◆ **Requests**
1/ In the city-council article, where did Lawrence meet with the group of local businessmen?
2/ Pick up the city-council article after its final sentence and write the next few paragraphs.

◆ **Passage provided**
============
By Lawrence’s account, I’m the third journalist to get the details of the meeting that he had with a group of local businessmen who met with him late last year to discuss his possible interest in running as a candidate for the Ward B seat on city council, and their possible interest in backing him.

And as you’re reading this right now, I’m the first to help Lawrence tell his story.

We’ll start at the beginning, when Lawrence was prodded by his neighbor, Dot Sayre, to meet with the group of business leaders to talk with them about running for the city-council seat that everybody in town was assuming was about to be vacated by Mayor Tom Reynolds.

He didn’t have to be prodded too much, to be honest. Lawrence was already agitated by what he calls the “liberal spending” of the city-council majority of Reynolds, Vice Mayor Nancy Dowdy and City Councilwoman Lorie Smith – to the point where when he paid his property taxes last year, he sent the amount owed minus $30, having calculated $30 as the amount equal to what would be the percentage of property taxes that would go from his payment to the theater project, and dared anybody in City Hall to raise issue with the discrepancy, “basically because I wanted somebody to make an issue of it so I could go public with it.”

That was the backdrop for Lawrence’s meeting at Industrial Machine Works on North Bayard Avenue with the company’s president, Dave Wolfe, former Hershey Chocolate of Virginia plant manager Tom Reider, local attorney and businessman Roger Willetts, and three people about whom I don’t know too much right now – Bob Suddarth, Stewart Hall and Marshall Coiner.

“I basically went over where I stood on the thing. I knew going in that that group was aligned with the what I’m going to call for the sake of this the financially conservative position. And I told them that I completely shared that point of view, and was vehemently against the $300,000 for the Wayne Theatre,” Lawrence said.
============
◆ **Supplied information**
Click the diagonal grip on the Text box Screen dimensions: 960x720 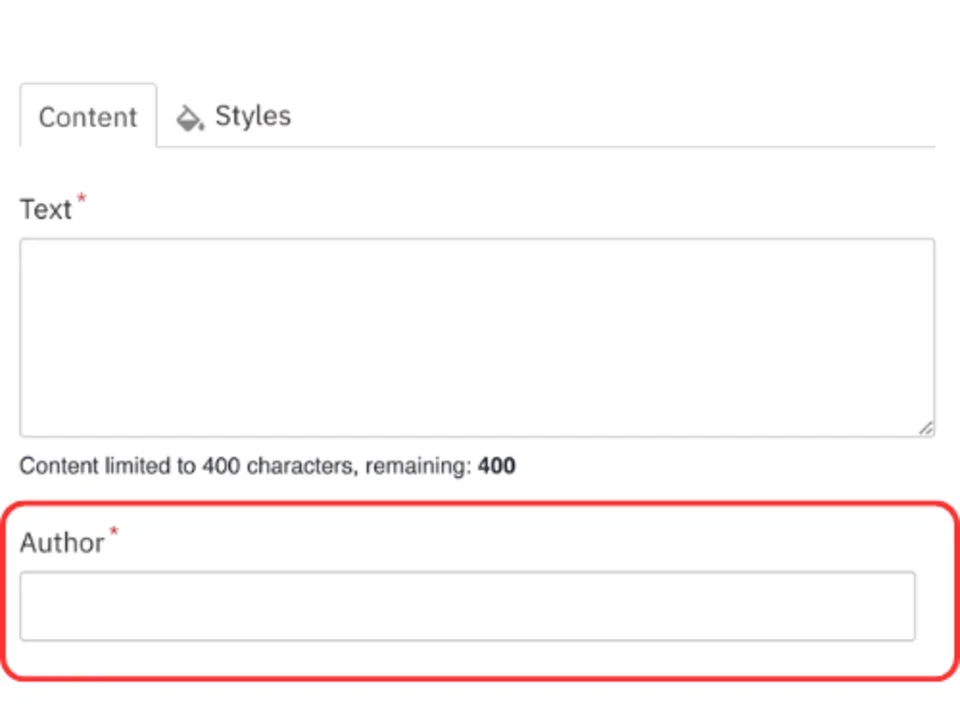tap(926, 428)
============
◆ **Answers to the problems**
1/ At Industrial Machine Works on North Bayard Avenue.

2/
The discussion immediately turned to Doug Walker “and his alleged transgressions, how he was manipulating the council, yada yada yada,” Lawrence said, reminding me of something that I’ve written about before that happened in 2003, when I was waiting for election results from that November’s court-clerk race, and listened as two older gentlemen whom I didn’t recognize talked at length about issues that they had then with how Walker was doing his job, his advising city council to undertake a series of studies, in particular, being at the core of their ire, and heard one of the men say point blank that “we need to do something about him.”

Back to Lawrence. Things started to turn sour in the meeting, according to his account, when he gave his thoughts on Walker. He told them he was “not going to make any judgments about whether or not Walker was failing to do his duties or not until I had firsthand knowledge.” He then made it clear that if he was elected, he would “take action as I saw fit relative to what I saw, but I was not going to take anybody’s word for he did this, he did that, whatever.”

“I tried several times to defend Walker’s actions, pointing out that what they thought was manipulation was probably just, in my judgment, it looked to me as if what Walker was trying to say to council was, Hey, to meet these legally obligated goal out here, to pass this budget or to do whatever you had to do, you need to do this, this, this, and do it in a certain point in time. So hey guys, you need to have a meeting here, a meeting here, a meeting there, a final vote there. I said I did not look at that as anything other than a professional application of – he’s a technocrat, these guys are not technocrats, they don’t know all the ins and outs of how the business is supposed to be running, so he’s just trying to organize things,” Lawrence said.

“It was very, very obvious to me that the guy they were going to back was going to have it out for Walker. From the very beginning. From the get-go. There was no question about that. I was left with clearly the impression that they wanted Walker fired. I don’t know that anybody said, They ought to fire him, but there was no question in my mind what the right answer was,” Lawrence said.

The meeting ended with a promise from the group that it would be back in touch with him soon thereafter about the upcoming city-council race. But Lawrence was already having second thoughts about even submitting his name for consideration before he was to have heard back from them.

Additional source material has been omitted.